As the presidential field shaped up, Republican candidates were largely focused on opposition to President Roosevelt's involvement in European affairs. Among the leaders in their cause was Robert A. Taft, the newly elected Senator from Ohio and the son of a former president himself. Though Taft struggled to develop a popular following equal to that of Dewey's, he was positioned as a natural heir to his father's conservative, Midwestern base. Arriving in Washington as a young member of a party lacking in leaders, Taft was immediately lauded as a presidential contender.

Meanwhile, Dewey set to work expanding and strengthening the New York Republican Party and continued in his role as Manhattan District Attorney. His conviction of Tammany Hall leader James Joseph Hines won him further national praise, especially from Republicans eager to tie Hines to the Roosevelt administration. A Gallup poll following the verdict showed him with a majority of the Republican vote (well ahead of Taft and Senator Arthur Vandenberg) and leading President Roosevelt, 58–42. In December, he delivered an anti-New Deal speech to a capacity crowd in Minneapolis.

As Dewey resolved to seek the presidency, he made overtures to the conservative wing of the national party, including former President Herbert Hoover.
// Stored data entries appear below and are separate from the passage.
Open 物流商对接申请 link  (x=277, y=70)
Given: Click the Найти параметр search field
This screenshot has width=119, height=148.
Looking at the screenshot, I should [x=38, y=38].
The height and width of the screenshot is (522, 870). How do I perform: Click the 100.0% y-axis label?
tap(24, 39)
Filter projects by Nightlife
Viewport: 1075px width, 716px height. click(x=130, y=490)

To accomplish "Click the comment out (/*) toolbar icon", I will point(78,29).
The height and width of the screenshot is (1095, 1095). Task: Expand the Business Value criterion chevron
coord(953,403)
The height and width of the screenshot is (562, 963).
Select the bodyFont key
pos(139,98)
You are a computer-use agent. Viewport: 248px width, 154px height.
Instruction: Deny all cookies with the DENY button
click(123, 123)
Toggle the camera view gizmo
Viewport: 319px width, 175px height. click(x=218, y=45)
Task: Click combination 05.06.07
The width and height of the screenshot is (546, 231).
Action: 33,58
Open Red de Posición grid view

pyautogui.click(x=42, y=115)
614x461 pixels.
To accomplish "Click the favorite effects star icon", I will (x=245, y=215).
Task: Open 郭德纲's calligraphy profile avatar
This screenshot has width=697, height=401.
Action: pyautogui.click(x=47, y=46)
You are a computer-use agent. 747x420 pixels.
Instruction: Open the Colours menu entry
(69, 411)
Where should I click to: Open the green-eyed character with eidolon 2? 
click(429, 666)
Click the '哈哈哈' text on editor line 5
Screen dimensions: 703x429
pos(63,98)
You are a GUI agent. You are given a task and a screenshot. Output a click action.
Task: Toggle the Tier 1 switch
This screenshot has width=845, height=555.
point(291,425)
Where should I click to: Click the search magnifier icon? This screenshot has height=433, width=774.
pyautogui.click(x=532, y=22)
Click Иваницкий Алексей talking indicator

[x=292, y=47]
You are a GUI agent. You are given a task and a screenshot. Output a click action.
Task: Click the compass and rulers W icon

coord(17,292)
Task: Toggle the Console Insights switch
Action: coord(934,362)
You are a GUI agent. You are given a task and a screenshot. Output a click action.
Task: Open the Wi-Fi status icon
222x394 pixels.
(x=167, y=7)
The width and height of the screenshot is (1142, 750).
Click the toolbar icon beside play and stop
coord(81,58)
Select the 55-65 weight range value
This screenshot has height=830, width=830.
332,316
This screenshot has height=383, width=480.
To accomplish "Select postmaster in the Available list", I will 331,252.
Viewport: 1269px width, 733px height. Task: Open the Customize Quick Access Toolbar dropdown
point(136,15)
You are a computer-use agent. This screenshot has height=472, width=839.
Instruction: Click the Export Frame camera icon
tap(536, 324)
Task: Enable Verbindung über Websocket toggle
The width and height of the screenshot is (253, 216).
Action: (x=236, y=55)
These efforts simultaneously alienated New York County party chair Kenneth F. Simpson, an avowed liberal Dewey ally and Hoover critic; instead of supporting Dewey's campaign, Simpson joined with Russell Davenport to support a Democratic businessman for the nomination: Wendell Willkie, president of a utilities holding company and an eloquent critic of the New Deal.

From the start, Dewey engaged in a popular campaign designed to secure the nomination through a show of overwhelming support in the primary elections, whereas Taft and Vandenberg (who avoided making any formal commitment to running) pursued victory through the backroom convention and caucus processes.

==Candidates==
=== Nominee ===

| Candidate |  |  | Experience | Home state | Campaign | Popular vote | Contests won | Running mate |
|---|---|---|---|---|---|---|---|---|
| Wendell Willkie |  |  | Activist and Statesman (1940-1944) Businessman (1919–1939) | New York | (Campaign) | 21,140 (0.44%) (Bypassed primary) | 0 (Bypassed primary) | Charles L. McNary |

=== Major candidates ===
These candidates participated in multiple state primaries or were included in multiple major national polls.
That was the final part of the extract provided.